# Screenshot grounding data
++++++++

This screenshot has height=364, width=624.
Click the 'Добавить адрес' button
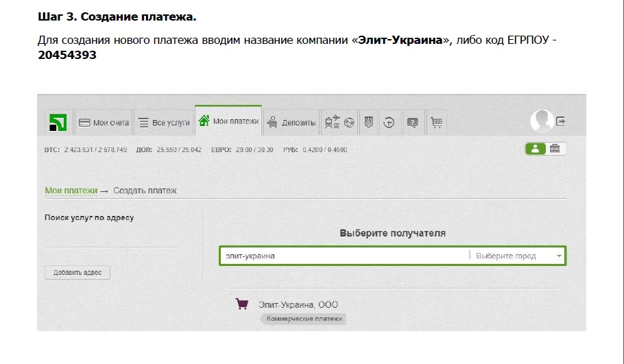[77, 272]
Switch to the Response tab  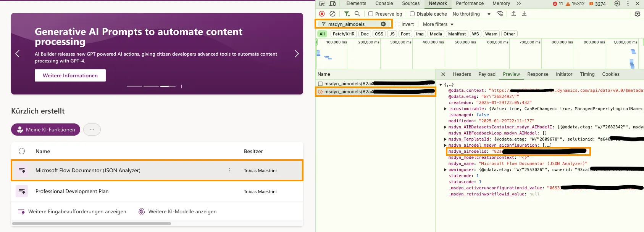[537, 74]
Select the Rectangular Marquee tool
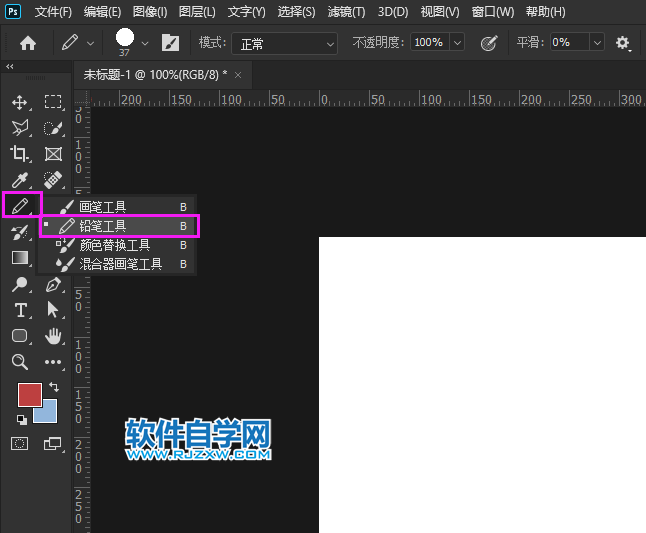This screenshot has width=646, height=533. 53,102
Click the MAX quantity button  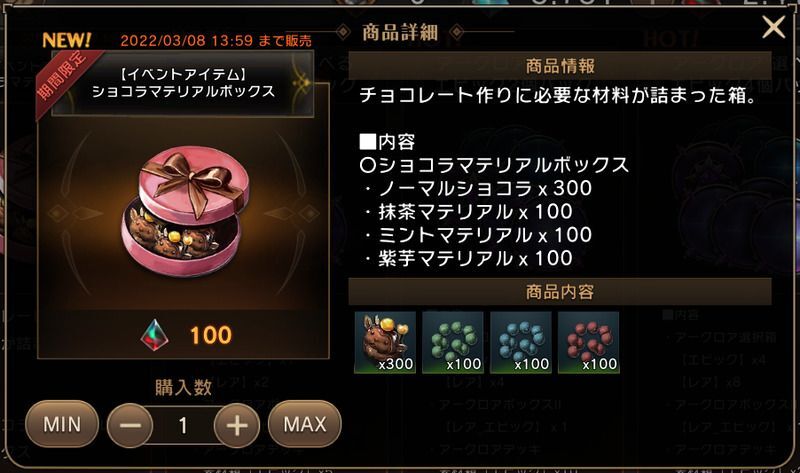pos(305,424)
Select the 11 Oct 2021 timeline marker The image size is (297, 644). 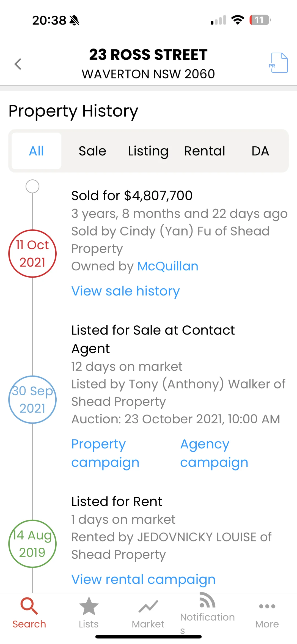(32, 253)
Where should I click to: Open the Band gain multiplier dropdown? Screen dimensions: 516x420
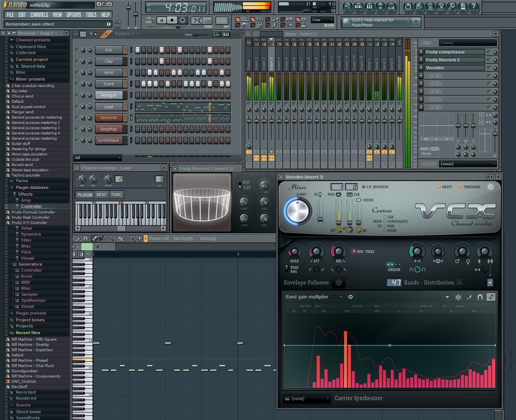pos(314,297)
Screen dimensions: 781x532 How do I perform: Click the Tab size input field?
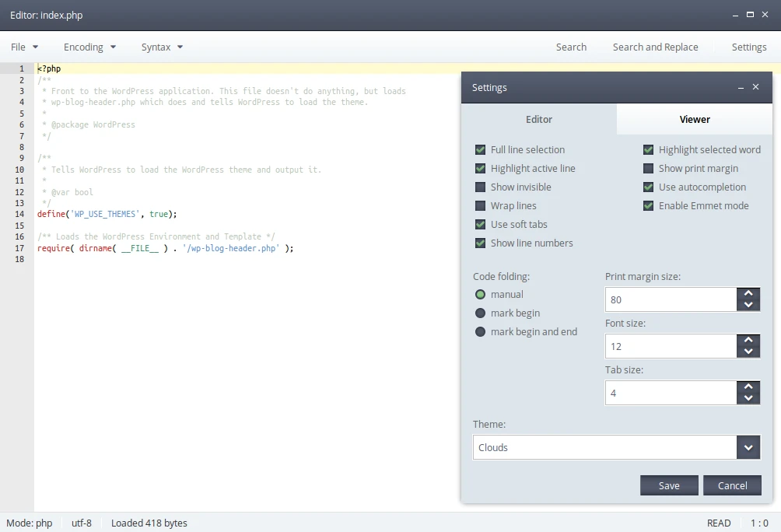click(671, 393)
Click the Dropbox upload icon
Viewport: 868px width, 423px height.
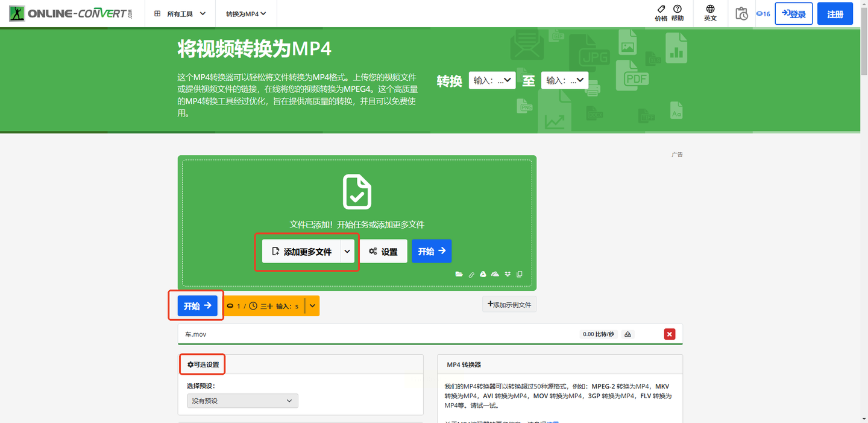(508, 274)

++++++++

# Required action
The lines from the one containing "Screen dimensions: 781x532" to the last line of the records, both included: print exactly those and nothing else, leaving out any pictures.

# Response to the exercise
Screen dimensions: 781x532 How do I perform: Click the Tab size input field?
click(671, 393)
Click the Dropbox upload icon
Viewport: 868px width, 423px height.
(508, 274)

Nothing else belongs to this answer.